Why the World Economy is ailing?


Heiner Flassbeck is the Director of the Division on Globalization and Development Strategies of the United Nations Conference on Trade and Development (UNCTAD). He is the leader of the team that prepared the UNCTAD’s “Trade and Development Report, 2012”. This report was released recently. This report covers the recent and longer term issues of the world economy and it can be seen in the website of UNCTAD.  Paul Jay, Senior Editor of the website “therealnews.com” interviewed him and published the same in the website “the realnews.com”  on 14.10.2012. Folloing are the important points mentioned by Mr. Flassbeck in this interview:

The neo-liberal economic policies prescribed by World Bank, IMF and the Finance Department of America for coming out of the economic problems of the world resulted in falling wages in the developed countries during the last 20 years. This was done in the name of making labour markets more flexible, which means increasing unemployment, cutting wages in relation to profits and cutting wages in relation to productivity. This lead to the present situation where the world economy is stuck and does not have any economic policy any more to get back into a recovery.

Take the United States. The unemployment has jumped due to the financial crisis and it has put pressure on the wages.In auto industry, the workers are getting $ 13, $ 14 an hour or even $ 9 an hour where earlier they used to make $ 25-$ 27 an hour.
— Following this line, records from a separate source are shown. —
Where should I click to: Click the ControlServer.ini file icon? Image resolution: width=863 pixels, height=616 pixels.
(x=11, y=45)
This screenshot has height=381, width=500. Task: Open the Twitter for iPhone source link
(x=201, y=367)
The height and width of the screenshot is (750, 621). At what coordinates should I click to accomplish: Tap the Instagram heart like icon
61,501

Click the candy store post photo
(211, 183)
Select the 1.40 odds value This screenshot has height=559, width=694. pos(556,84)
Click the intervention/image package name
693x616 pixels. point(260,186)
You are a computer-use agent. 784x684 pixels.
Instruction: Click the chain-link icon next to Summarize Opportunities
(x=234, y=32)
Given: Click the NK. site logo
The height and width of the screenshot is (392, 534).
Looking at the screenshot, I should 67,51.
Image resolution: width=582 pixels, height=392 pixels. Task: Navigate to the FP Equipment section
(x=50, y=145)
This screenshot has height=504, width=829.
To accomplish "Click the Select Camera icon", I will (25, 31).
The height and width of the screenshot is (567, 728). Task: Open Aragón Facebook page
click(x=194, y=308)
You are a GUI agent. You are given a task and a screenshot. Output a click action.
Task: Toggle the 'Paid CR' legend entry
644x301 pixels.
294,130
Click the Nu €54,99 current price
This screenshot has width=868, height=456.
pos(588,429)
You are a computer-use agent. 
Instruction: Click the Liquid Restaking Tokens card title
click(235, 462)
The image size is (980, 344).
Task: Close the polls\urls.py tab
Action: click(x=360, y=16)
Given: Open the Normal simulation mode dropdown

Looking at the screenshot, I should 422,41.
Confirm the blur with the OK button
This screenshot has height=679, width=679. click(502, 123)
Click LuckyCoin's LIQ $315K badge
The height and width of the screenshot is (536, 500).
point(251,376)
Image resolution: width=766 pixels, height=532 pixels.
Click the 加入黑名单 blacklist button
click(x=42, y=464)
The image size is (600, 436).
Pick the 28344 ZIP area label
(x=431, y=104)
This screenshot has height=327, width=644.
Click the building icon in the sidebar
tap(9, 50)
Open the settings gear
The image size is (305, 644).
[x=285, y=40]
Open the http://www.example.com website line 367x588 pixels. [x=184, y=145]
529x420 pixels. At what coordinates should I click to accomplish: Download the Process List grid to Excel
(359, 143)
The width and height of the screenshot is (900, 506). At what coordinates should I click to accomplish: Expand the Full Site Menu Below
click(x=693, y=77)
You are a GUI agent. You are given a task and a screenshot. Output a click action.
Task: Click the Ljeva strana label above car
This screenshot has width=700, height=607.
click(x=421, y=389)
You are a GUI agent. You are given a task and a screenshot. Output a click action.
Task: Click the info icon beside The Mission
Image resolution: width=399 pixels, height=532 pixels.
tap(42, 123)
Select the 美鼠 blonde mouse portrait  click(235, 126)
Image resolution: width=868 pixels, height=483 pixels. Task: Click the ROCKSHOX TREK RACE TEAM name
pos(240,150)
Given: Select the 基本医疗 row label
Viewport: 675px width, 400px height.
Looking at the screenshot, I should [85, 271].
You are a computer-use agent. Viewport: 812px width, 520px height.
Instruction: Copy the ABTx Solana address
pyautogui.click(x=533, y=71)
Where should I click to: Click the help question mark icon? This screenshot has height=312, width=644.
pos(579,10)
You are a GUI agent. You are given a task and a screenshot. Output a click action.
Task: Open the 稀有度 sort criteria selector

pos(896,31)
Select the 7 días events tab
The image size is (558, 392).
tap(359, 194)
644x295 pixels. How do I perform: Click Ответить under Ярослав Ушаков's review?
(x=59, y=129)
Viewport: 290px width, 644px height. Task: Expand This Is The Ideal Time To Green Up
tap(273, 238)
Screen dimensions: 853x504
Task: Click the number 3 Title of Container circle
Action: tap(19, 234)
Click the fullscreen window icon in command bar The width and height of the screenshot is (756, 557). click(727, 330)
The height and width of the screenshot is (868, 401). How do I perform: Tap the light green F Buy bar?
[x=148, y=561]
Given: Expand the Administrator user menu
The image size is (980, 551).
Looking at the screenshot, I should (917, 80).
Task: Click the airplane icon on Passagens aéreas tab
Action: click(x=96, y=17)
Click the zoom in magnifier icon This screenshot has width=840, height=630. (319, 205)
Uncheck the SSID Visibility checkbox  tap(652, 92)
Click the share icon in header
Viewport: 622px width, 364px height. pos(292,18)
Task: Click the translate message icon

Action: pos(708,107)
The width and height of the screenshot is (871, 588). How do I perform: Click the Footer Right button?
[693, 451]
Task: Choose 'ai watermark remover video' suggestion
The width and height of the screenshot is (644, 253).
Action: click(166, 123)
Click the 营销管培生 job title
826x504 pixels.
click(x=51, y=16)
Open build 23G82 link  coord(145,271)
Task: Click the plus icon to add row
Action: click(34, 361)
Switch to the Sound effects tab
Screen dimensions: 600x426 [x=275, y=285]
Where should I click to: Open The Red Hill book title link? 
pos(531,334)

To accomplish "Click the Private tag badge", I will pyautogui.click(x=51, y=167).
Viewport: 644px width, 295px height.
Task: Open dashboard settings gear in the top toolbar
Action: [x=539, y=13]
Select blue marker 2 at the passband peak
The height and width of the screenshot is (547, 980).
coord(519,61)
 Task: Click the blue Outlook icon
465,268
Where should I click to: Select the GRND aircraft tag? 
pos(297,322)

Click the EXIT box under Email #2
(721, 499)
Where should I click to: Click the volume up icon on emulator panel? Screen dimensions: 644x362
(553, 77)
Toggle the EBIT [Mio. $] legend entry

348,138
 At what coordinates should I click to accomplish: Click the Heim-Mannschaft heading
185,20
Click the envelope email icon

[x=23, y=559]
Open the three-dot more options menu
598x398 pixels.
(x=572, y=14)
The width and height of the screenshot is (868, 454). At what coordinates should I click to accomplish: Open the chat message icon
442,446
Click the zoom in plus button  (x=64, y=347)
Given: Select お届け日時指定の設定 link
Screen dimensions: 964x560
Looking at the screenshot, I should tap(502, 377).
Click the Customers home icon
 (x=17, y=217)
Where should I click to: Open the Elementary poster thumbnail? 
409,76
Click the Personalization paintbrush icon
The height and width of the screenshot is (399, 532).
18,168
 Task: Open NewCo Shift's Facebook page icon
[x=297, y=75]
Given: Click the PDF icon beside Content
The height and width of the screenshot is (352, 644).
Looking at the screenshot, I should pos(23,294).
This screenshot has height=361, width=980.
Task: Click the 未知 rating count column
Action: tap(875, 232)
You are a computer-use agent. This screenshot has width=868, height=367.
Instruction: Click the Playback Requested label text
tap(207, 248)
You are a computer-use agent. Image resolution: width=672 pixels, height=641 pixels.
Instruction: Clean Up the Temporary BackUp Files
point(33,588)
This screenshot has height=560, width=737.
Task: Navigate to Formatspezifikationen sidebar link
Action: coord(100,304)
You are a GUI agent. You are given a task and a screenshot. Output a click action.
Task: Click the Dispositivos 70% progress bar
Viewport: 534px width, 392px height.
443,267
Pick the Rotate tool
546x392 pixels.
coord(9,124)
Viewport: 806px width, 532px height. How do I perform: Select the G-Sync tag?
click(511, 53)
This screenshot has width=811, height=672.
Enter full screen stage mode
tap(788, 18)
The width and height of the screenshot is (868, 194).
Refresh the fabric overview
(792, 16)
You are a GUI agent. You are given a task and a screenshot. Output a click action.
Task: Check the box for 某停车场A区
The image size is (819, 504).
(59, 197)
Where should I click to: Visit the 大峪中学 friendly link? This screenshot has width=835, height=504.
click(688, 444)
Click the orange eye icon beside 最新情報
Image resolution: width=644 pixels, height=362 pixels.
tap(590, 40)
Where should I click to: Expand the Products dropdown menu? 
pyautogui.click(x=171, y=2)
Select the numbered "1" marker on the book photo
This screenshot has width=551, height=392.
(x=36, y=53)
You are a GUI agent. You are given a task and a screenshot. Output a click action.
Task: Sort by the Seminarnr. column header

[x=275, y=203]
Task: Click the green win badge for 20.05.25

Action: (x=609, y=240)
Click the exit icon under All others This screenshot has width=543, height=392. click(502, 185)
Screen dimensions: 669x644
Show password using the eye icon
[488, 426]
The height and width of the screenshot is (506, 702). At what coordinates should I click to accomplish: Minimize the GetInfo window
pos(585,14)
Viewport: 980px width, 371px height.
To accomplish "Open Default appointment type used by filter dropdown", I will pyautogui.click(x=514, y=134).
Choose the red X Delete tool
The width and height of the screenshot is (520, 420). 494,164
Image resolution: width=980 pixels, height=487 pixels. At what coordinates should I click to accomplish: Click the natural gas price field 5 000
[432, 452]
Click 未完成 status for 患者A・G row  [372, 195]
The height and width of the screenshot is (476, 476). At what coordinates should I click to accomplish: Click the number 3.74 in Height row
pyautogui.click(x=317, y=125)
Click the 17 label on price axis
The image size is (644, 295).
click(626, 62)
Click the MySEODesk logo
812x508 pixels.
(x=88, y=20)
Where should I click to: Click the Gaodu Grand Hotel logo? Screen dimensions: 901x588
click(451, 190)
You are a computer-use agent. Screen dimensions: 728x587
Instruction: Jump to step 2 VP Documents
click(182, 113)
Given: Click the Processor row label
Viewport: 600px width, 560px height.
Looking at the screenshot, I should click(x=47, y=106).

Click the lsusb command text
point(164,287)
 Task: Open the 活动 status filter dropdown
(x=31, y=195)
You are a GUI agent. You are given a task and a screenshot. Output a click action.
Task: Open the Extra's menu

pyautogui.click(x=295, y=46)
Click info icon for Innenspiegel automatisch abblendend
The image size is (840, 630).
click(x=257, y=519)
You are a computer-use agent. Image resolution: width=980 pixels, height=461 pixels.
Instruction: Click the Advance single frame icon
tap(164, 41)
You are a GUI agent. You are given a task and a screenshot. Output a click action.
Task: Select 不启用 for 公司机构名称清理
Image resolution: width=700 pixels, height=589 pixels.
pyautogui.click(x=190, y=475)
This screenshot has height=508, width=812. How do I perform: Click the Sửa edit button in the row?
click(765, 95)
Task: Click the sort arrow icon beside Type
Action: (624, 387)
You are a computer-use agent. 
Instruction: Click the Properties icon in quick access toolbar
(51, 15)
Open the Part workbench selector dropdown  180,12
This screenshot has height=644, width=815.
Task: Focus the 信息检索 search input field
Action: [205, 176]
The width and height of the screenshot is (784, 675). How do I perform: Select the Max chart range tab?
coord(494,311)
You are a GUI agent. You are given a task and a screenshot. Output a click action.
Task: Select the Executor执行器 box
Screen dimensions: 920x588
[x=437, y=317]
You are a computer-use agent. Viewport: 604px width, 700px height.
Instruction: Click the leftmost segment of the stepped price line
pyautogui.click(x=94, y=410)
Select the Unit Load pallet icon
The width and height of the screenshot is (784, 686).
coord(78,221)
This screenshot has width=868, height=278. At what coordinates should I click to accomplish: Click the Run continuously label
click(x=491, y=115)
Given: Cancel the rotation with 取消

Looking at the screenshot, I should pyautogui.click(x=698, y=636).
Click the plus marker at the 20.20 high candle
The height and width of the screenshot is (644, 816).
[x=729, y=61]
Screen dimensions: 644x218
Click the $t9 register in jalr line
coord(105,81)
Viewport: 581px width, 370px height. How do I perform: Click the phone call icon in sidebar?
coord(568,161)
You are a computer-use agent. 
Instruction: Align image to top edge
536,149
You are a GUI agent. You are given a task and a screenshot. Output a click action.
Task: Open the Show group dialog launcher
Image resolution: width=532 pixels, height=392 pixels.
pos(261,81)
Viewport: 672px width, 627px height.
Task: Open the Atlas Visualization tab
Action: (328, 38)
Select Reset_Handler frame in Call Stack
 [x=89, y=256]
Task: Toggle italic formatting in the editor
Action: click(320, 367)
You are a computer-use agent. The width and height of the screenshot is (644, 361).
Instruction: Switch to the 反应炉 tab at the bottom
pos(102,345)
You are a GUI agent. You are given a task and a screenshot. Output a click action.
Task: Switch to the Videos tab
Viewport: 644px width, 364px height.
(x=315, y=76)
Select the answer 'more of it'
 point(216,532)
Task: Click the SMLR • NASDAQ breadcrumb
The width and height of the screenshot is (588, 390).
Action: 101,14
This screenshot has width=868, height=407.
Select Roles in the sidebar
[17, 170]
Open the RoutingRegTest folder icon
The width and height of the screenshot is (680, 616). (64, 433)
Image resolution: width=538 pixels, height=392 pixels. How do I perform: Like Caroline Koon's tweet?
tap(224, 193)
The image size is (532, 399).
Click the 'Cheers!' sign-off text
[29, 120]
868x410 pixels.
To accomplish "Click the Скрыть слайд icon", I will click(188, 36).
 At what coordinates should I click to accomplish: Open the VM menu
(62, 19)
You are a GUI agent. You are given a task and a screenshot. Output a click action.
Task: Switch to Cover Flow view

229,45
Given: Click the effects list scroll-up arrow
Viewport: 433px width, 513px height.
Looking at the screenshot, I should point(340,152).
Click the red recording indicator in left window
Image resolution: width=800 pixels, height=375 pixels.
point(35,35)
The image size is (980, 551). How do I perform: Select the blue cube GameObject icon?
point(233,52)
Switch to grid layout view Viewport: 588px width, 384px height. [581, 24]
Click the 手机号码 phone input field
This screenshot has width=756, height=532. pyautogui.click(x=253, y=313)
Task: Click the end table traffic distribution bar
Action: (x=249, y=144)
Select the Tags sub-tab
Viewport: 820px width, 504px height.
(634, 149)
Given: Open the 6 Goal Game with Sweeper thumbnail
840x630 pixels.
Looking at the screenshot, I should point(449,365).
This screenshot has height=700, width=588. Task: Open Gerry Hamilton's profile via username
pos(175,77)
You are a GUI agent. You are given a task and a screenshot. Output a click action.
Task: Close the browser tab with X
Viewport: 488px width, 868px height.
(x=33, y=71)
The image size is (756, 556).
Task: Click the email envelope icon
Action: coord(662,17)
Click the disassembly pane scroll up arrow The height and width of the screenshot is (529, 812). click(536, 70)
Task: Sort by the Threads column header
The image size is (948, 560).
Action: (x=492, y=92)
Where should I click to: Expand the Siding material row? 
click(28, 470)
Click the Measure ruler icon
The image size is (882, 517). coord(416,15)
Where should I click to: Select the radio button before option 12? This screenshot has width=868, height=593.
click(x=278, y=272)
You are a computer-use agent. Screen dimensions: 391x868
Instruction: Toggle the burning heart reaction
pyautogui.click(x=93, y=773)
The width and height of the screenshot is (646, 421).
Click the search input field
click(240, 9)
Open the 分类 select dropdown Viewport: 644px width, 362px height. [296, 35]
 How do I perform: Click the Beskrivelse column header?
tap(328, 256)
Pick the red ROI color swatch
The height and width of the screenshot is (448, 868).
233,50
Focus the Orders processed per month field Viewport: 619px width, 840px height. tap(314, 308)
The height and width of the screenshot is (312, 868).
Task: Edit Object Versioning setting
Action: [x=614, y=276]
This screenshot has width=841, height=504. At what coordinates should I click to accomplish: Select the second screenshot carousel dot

In Europe the same thing is happening with more intensity. There are some countries which already cut wages by 20 per cent. But nevertheless, their economies are collapsing.

In the name of competitiveness, wages are reduced to make prices of the products competitive for exporting to other countries. But everybody cannot increase competitiveness, though every body can increase productivity.

 If wages fall, incomes fall and if incomes fall, consumption falls and if consumption falls, investment falls, and the economy will go deeper into recession.   If all your competitors are doing exactly the same thing as you are doing, that is, cutting wages, and then you are not really gaining any advantage. What you are doing is reducing the demand in the world economy thereby resulting in less production and recession.
When there is no real increase in demand due to fall in wages, the policy makers are suggesting the central banks to inject more money in the economy. It is supposed to give rise to growth. If fortunate, it may create another bubble, which is not a real solution. Earlier also this was done, bubble was created and it burst causing much more recession.

The theory that the market is growing in the developing countries and therefore the America and Europe should cut wages, and thus reduce the cost of their products to sell them at competitive rates in these developing countries is like the tail wagging the dog. In the global production the share of America, Europe and Japan is 65 per cent. Therefore unless there is recovery in these developed countries, China and India cannot save them from recession. Killing domestic markets by wage cuts will damage more than the gains coming in the exports.

This experiment is badly failing. In southern Europe, this failure is clearly evident. Greece has cut wages by 20 per cent, Spain is cutting by 10 per cent and Italy is on the path to cut. But it did not work and their economies are facing more and more recession.

But the American, and European Governments are following the same policies of wage cuts for securing profits to the Corporates. It will move their economies much deeper into recession.